* WORK INSTRUCTIONS
Pick out the lines below that include the string "label".

* EXTRACTED DATA
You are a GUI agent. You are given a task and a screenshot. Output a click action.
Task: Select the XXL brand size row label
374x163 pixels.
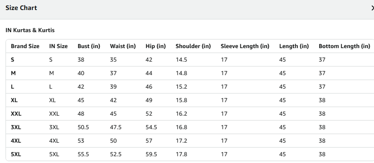coord(16,114)
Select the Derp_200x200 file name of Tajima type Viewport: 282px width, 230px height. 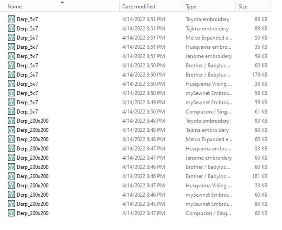pos(32,130)
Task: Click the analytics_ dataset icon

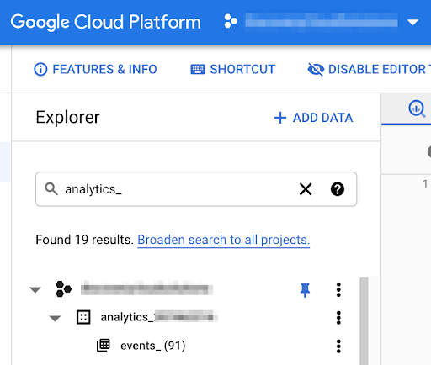Action: 83,317

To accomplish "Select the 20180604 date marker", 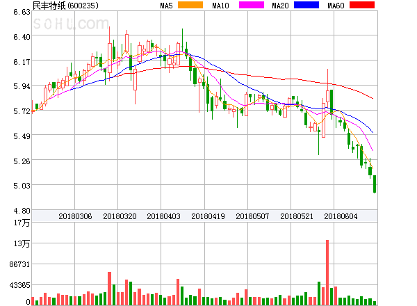I will coord(341,216).

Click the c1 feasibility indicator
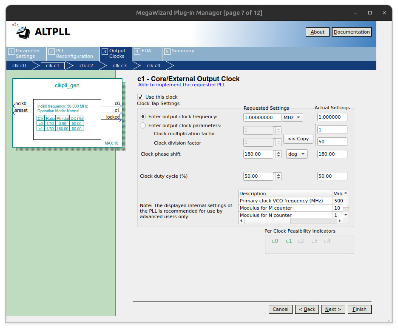click(x=289, y=241)
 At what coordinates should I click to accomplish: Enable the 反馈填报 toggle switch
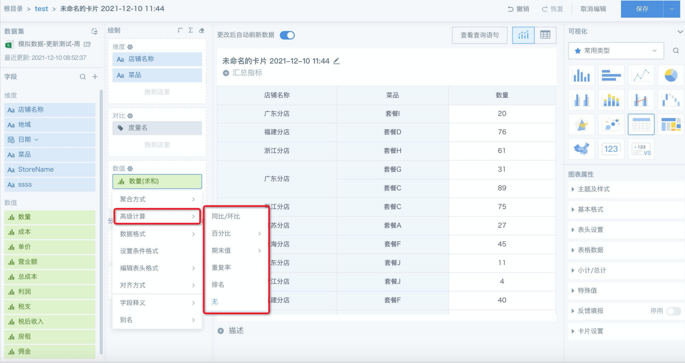(673, 311)
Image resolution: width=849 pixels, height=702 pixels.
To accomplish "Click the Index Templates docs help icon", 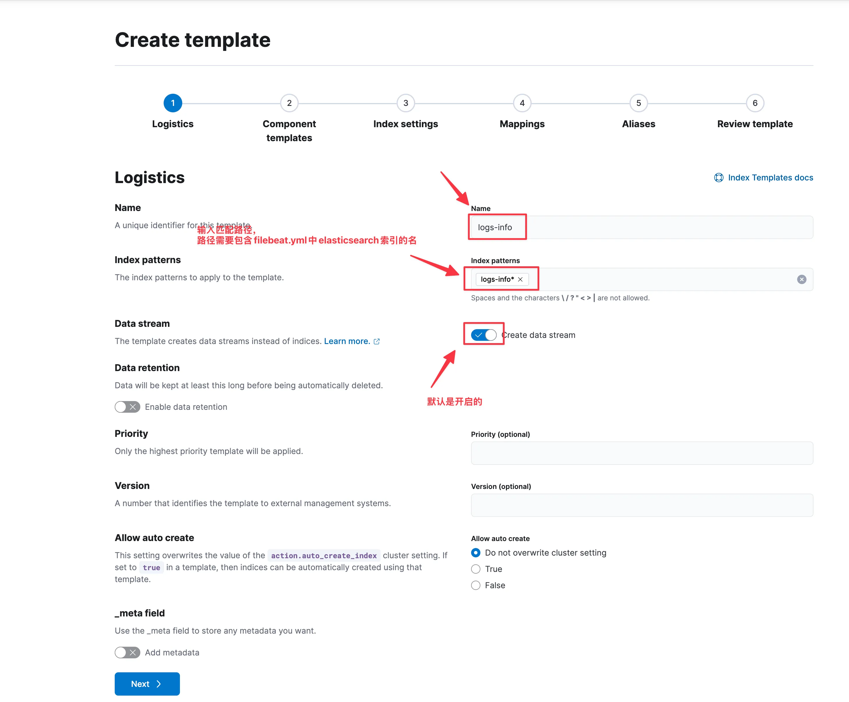I will [718, 178].
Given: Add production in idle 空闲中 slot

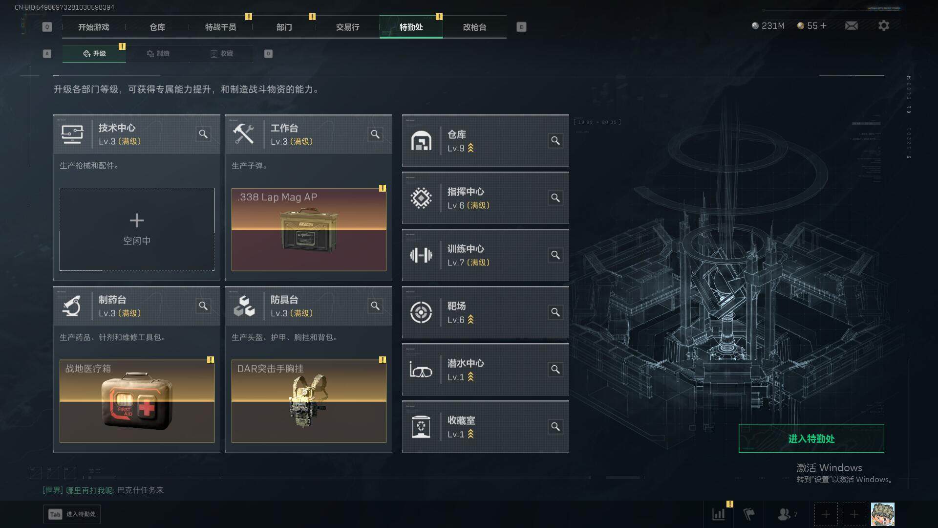Looking at the screenshot, I should pyautogui.click(x=137, y=229).
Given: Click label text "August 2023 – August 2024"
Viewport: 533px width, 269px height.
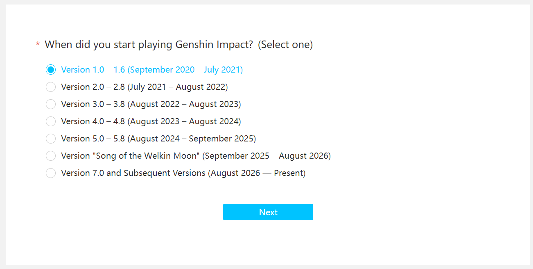Looking at the screenshot, I should point(184,121).
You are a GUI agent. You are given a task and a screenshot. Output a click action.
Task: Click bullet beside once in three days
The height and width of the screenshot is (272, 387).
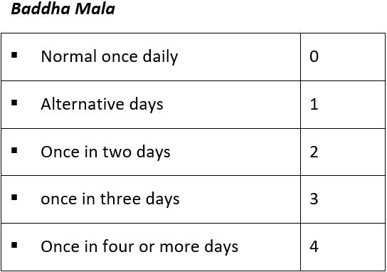click(14, 197)
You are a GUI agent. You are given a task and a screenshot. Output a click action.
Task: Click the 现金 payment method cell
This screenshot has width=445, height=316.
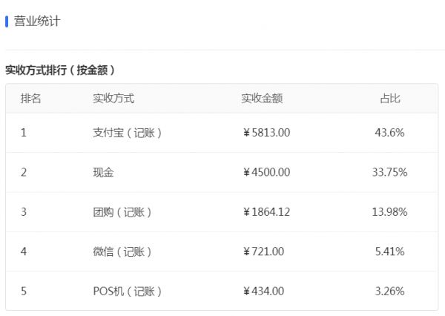click(104, 172)
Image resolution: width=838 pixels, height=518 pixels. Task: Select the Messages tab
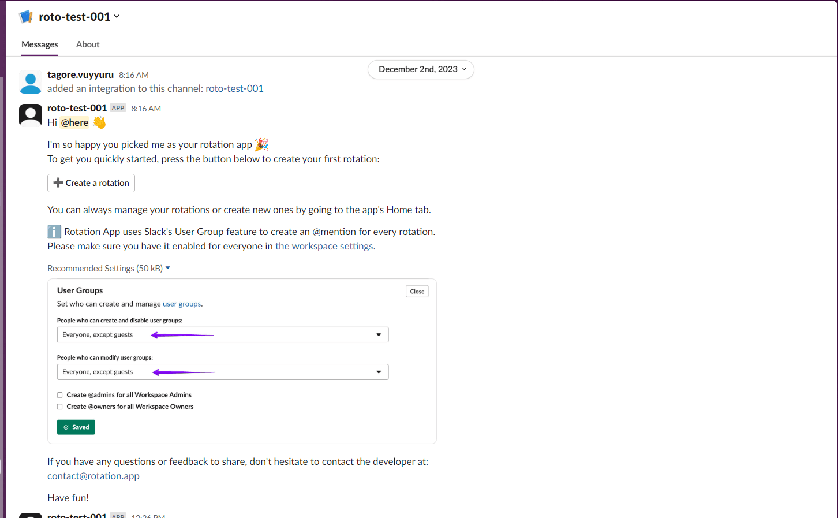point(40,44)
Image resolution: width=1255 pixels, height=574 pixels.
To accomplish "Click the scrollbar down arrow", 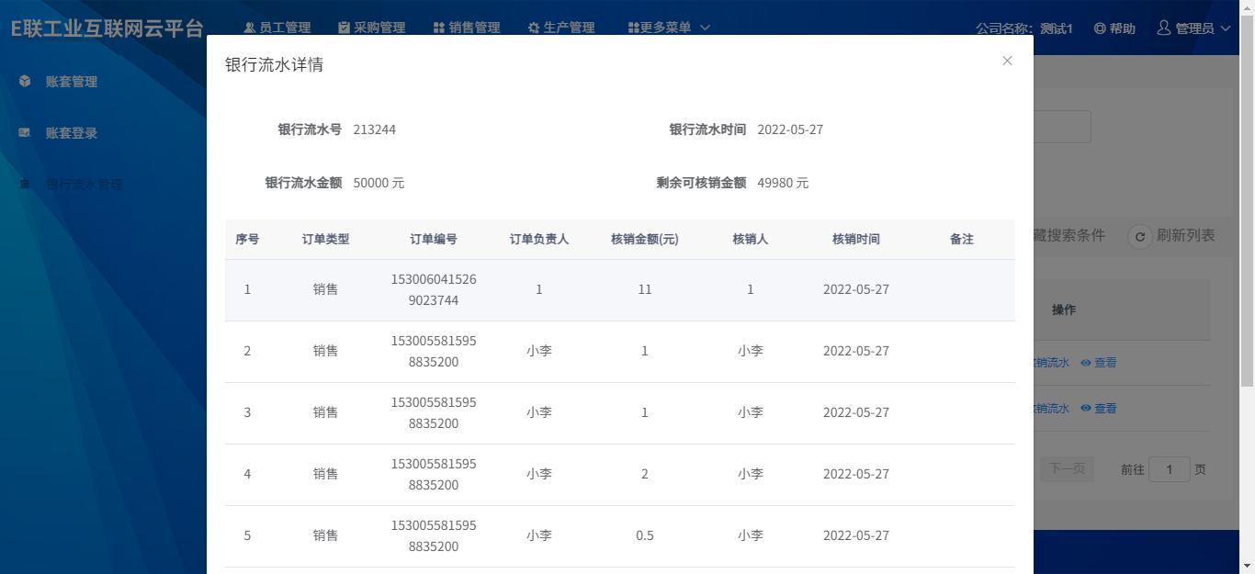I will click(x=1247, y=566).
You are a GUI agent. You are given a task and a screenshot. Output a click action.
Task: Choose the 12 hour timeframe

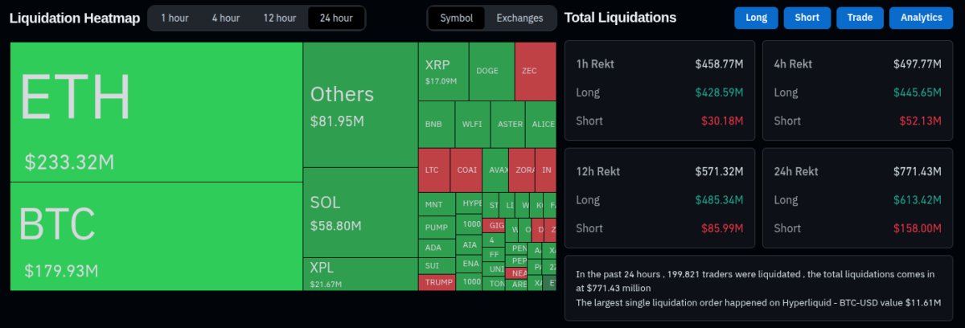click(279, 18)
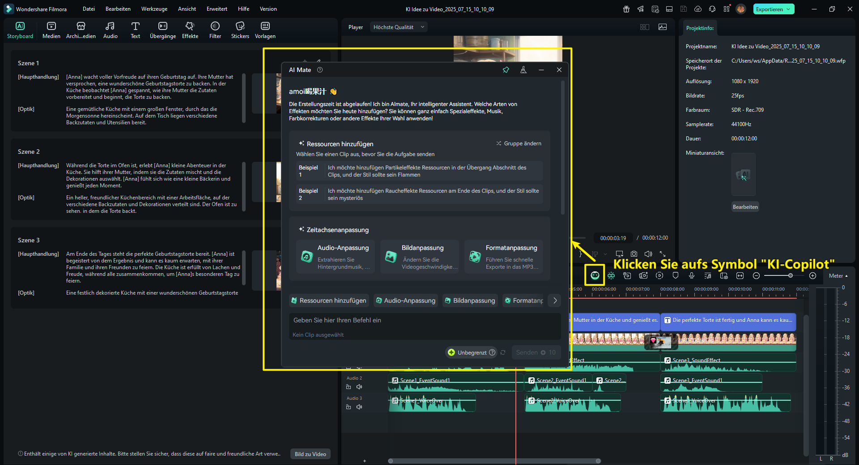Expand the Meter panel toggle
859x465 pixels.
click(x=838, y=276)
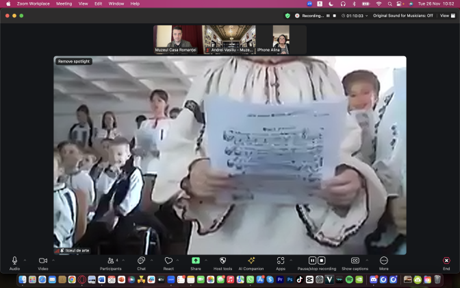The height and width of the screenshot is (288, 460).
Task: End the meeting
Action: tap(446, 261)
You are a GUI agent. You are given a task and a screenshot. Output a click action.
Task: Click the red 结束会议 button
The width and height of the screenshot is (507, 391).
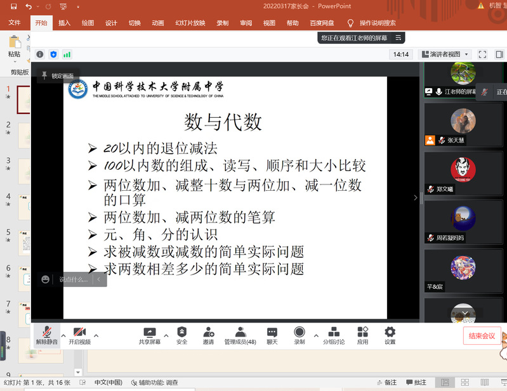coord(482,336)
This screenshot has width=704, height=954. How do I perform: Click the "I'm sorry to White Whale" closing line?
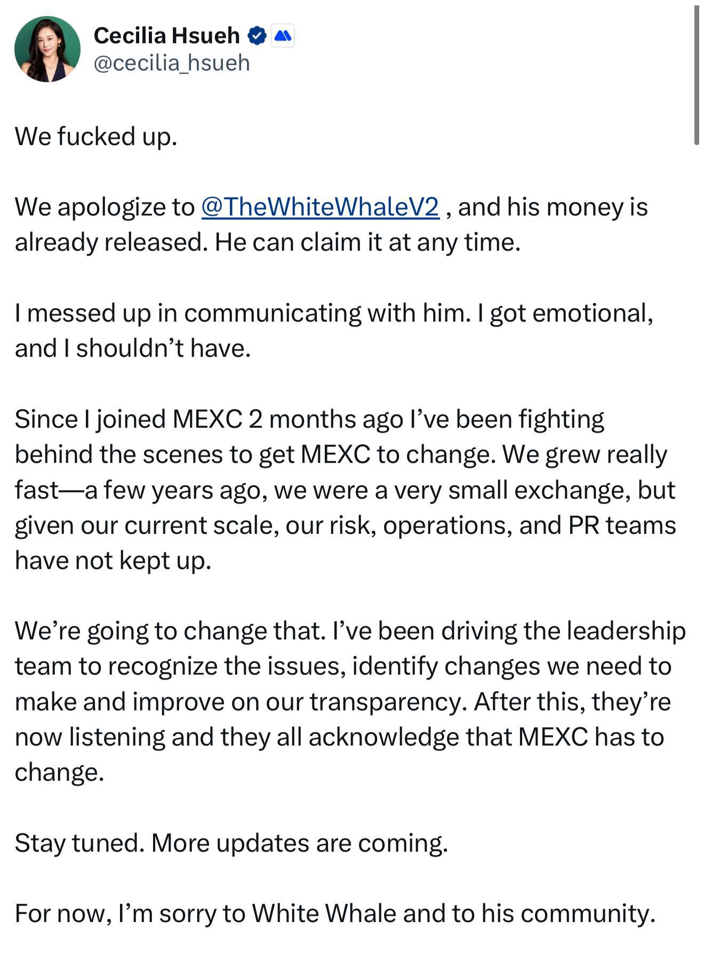335,913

* ANSWER AREA
Task: Select the XXL brand size row label
Given: Click label text "August 2023 – August 2024"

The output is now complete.